The Legislature reduced the property tax levy for 2014 by less than 1 percent. Ross noted that the county froze taxes for four years in the late 1990s, which ended with a 20 percent spike in 2002 because the county’s surpluses had been spent.
“The difference (now) is, we still have a good fund balance. We have reserves,” Ross said.
Since 2003, the county has followed a policy of setting aside 6 percent of the previous year’s spending as an untouchable reserve unless the Legislature takes a special vote to spend it. Such a motion has never been made.
“Certainly it’s a good year when you can reduce the property tax rate,” Ross said. Near the end of the speech, he added, “The Niagara County Legislature believes in smaller government. We believe in reduced spending.”
For 2014, Ross said, the county needs to negotiate a new contract with the Niagara Tourism and Convention Corp., the county’s tourism promotion agency, which received only a one-year extension last year.
Also on the Legislature’s plate is a new contract with Gary A. Abraham, the environmental attorney the county has been paying since 2005 to prepare opposition to CWM Chemical Services’ request for state permission to dig a new hazardous waste landfill in Porter.
“Certainly, there will be a new contract,” Ross said. “It’ll be a little different. There’ll be some timelines there.

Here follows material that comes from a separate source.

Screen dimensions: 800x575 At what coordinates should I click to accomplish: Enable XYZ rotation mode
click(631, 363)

We want to know how long it’s going on … We’re going to come up with a winning formula on that, too.”
He also warned that the county must remain vigilant against any Pentagon efforts to close the Niagara Falls Air Reserve Station, the county’s largest employer, which has survived two past closure notices.

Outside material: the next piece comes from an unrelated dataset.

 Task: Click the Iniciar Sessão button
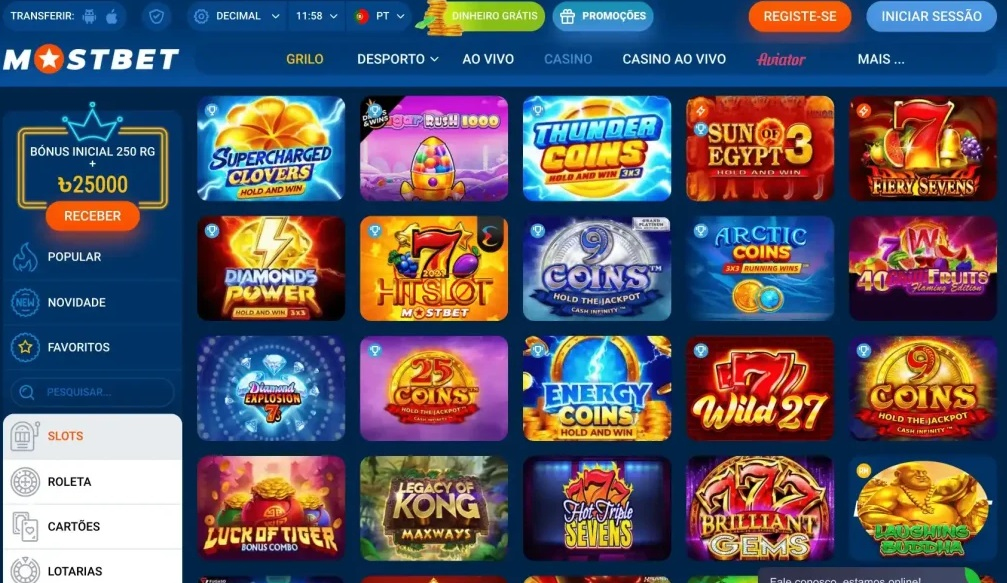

“It’s the job of every legislator in here to do everything they can to support that Niagara Falls Air Reserve Station,” Ross said. “If we close up shop down there, we will certainly have a big problem in this county.”

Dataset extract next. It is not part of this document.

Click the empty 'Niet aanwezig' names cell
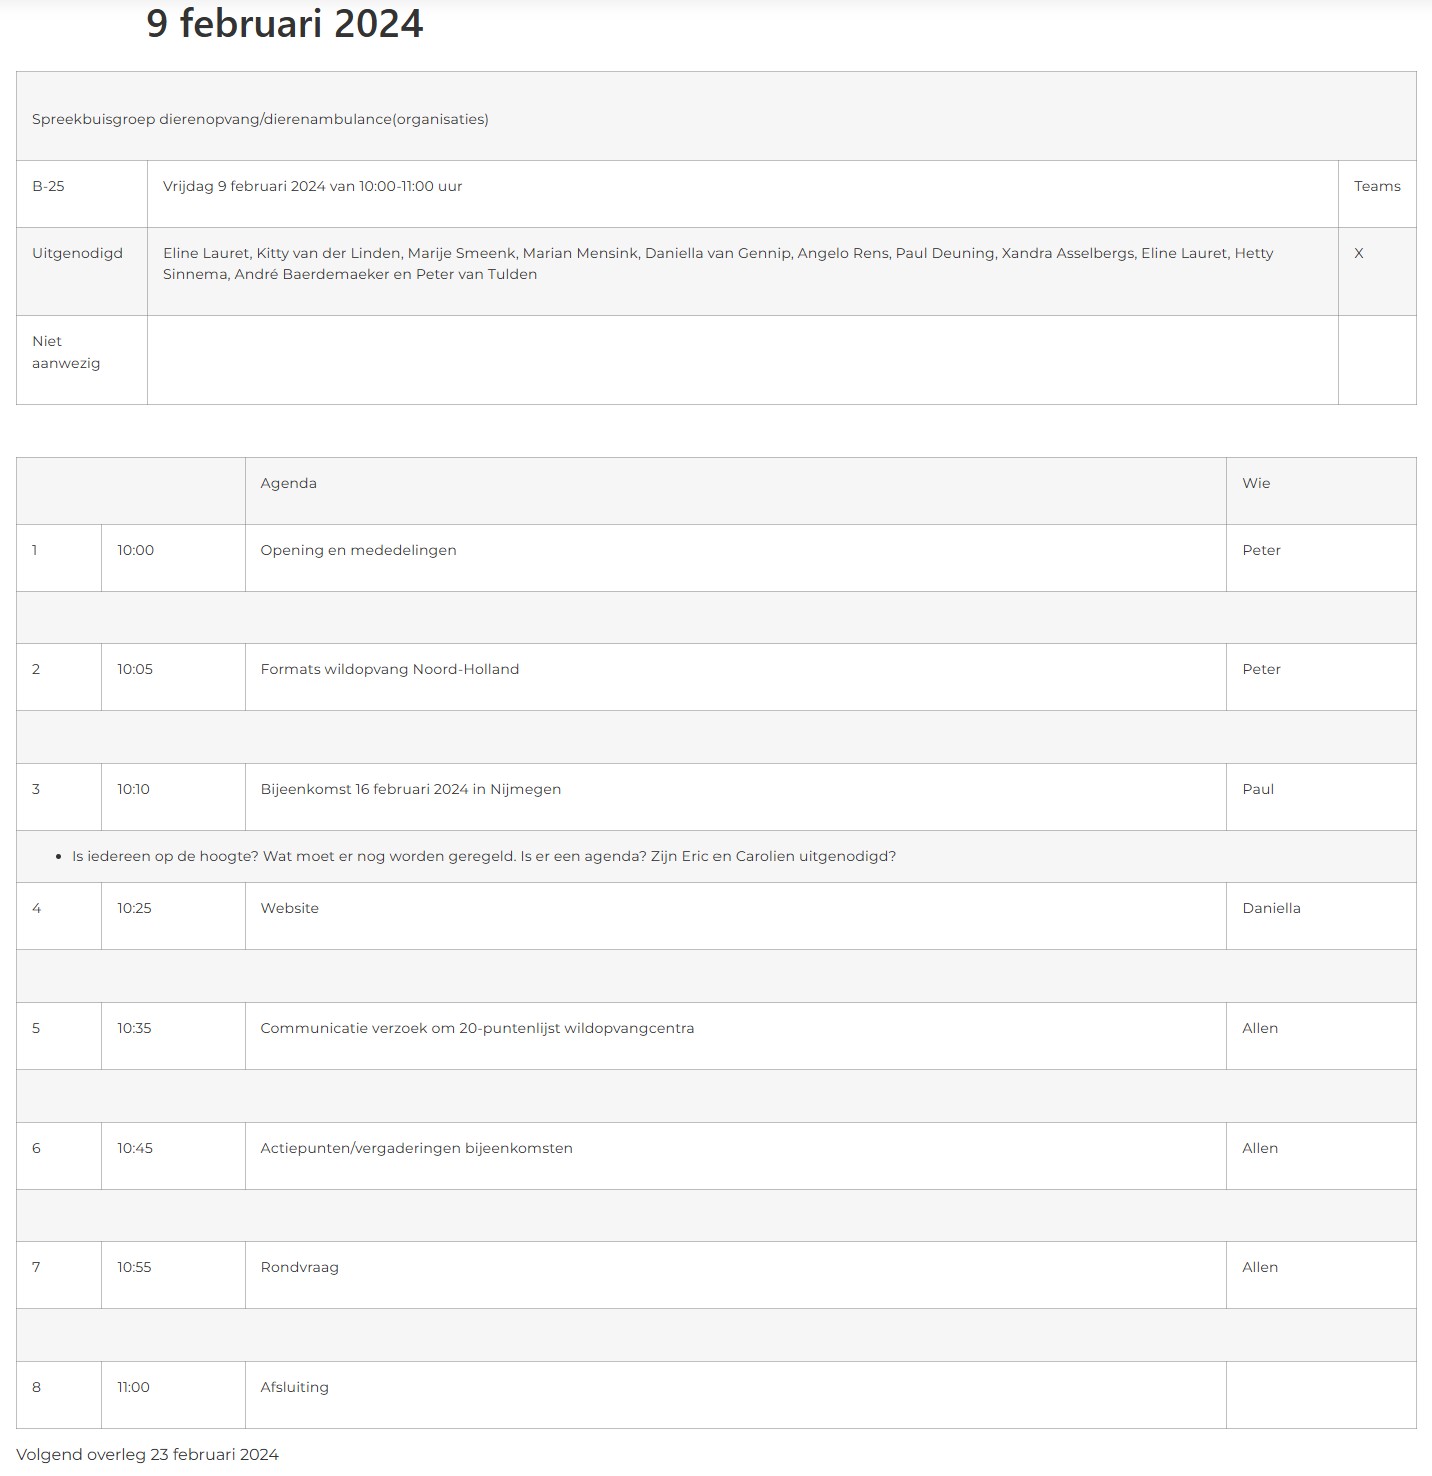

In other matters Tuesday, the Legislature appointed a new county personnel officer, who acts as the county’s one-man civil service commission. William L. Paton replaces Joseph A. Vacanti Jr., a former legislator whose six-year term in the $20,000-a-year, 20-hour-a-week job had expired.
Although no dissenting votes were cast, Minority Leader Dennis F. Virtuoso, D-Niagara Falls, objected that Democrats didn’t even know Vacanti had quit, that there should have been a search process and that Patton has no civil service experience. Ross said Vacanti was chosen without a search, too,
Paton, 62, former GOP chairman in North Tonawanda, was general manager of Complete Homecare in the City of Tonawanda for 20 years, but said he resigned last year because of disability.
“This is an opportunity to move back in at a pace that’s right for me and right for the county,” he said.
Lawmakers also awarded a new contract to operate the restaurant at the county golf course in Lockport. Robert E. Soemann, owner of the Lockport bar Attitudes, was chosen through a sealed-bid process and will pay $10,800 a year.